── Material for the task

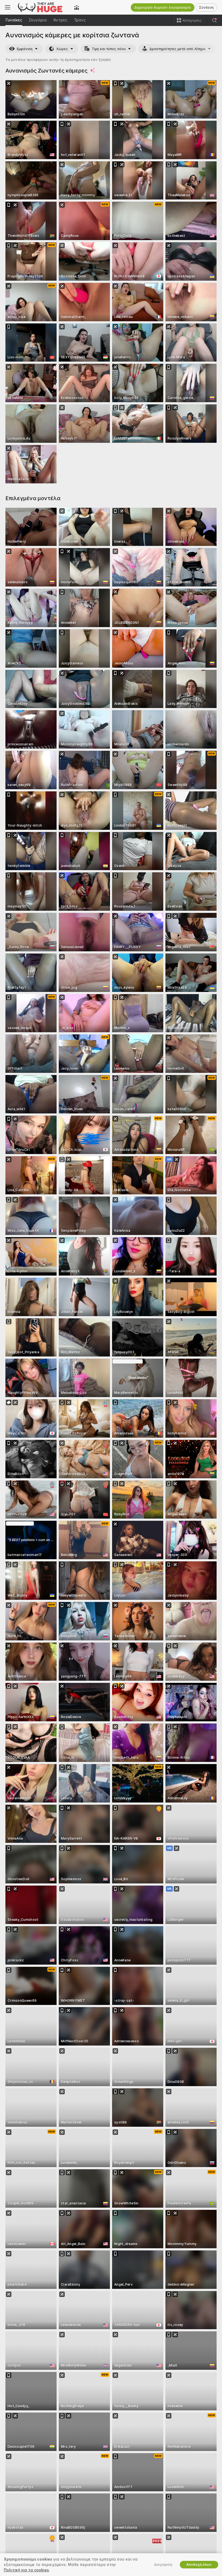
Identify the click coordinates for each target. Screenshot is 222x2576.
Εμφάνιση (24, 49)
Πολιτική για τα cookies (26, 2570)
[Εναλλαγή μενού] (7, 7)
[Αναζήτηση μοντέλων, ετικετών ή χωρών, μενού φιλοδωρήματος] (214, 20)
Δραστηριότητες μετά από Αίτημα (177, 49)
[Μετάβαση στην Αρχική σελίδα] (42, 7)
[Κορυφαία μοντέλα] (76, 7)
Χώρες (62, 49)
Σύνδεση (206, 7)
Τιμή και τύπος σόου (109, 49)
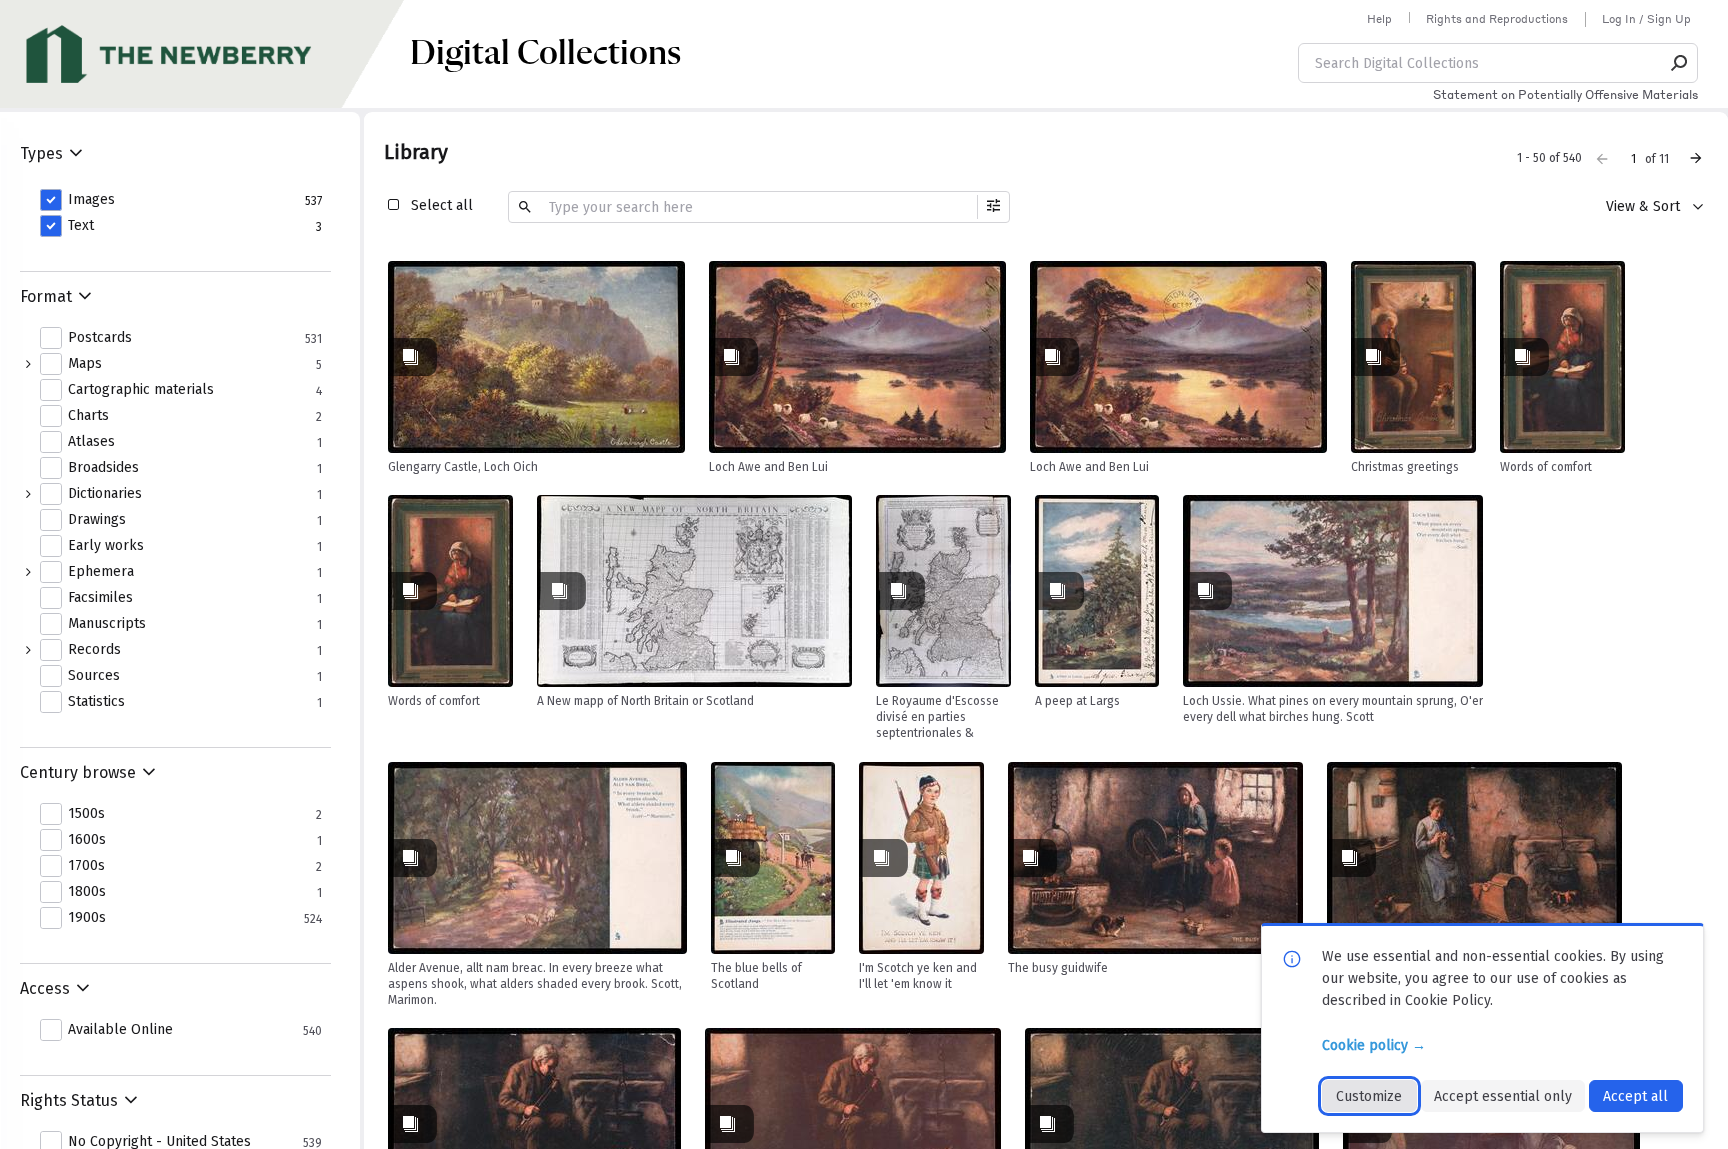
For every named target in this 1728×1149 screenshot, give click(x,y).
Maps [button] (85, 364)
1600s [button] (87, 840)
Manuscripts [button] (107, 624)
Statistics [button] (96, 702)
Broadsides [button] (103, 468)
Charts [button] (88, 416)
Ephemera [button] (101, 572)
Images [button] (91, 200)
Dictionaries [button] (105, 494)
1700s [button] (86, 866)
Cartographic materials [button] (141, 390)
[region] (536, 357)
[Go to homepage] (205, 54)
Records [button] (94, 650)
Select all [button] (442, 205)
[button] (1680, 63)
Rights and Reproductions (1497, 19)
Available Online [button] (120, 1030)
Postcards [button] (100, 338)
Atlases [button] (91, 442)
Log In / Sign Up (1646, 19)
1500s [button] (86, 814)
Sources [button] (94, 676)
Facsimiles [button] (100, 598)
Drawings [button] (97, 520)
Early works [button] (106, 546)
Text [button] (81, 226)
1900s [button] (87, 918)
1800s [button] (87, 892)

────

*Task details:* All of the data above needs to be retyped exactly, with the pictures removed.

*Reply to the exercise:*
Identify the click coordinates for each target. Screenshot is 222x2576.
Εμφάνιση (24, 49)
Πολιτική για τα cookies (26, 2570)
[Εναλλαγή μενού] (7, 7)
[Αναζήτηση μοντέλων, ετικετών ή χωρών, μενού φιλοδωρήματος] (214, 20)
Δραστηριότητες μετά από Αίτημα (177, 49)
[Μετάβαση στην Αρχική σελίδα] (42, 7)
[Κορυφαία μοντέλα] (76, 7)
Χώρες (62, 49)
Σύνδεση (206, 7)
Τιμή και τύπος σόου (109, 49)
For every named target in this 1728×1149 screenshot, give click(x,y).
Maps [button] (85, 364)
1600s [button] (87, 840)
Manuscripts [button] (107, 624)
Statistics [button] (96, 702)
Broadsides [button] (103, 468)
Charts [button] (88, 416)
Ephemera [button] (101, 572)
Images [button] (91, 200)
Dictionaries [button] (105, 494)
1700s [button] (86, 866)
Cartographic materials [button] (141, 390)
[region] (536, 357)
[Go to homepage] (205, 54)
Records [button] (94, 650)
Select all [button] (442, 205)
[button] (1680, 63)
Rights and Reproductions (1497, 19)
Available Online [button] (120, 1030)
Postcards [button] (100, 338)
Atlases [button] (91, 442)
Log In / Sign Up (1646, 19)
1500s [button] (86, 814)
Sources [button] (94, 676)
Facsimiles [button] (100, 598)
Drawings [button] (97, 520)
Early works [button] (106, 546)
Text [button] (81, 226)
1900s [button] (87, 918)
1800s [button] (87, 892)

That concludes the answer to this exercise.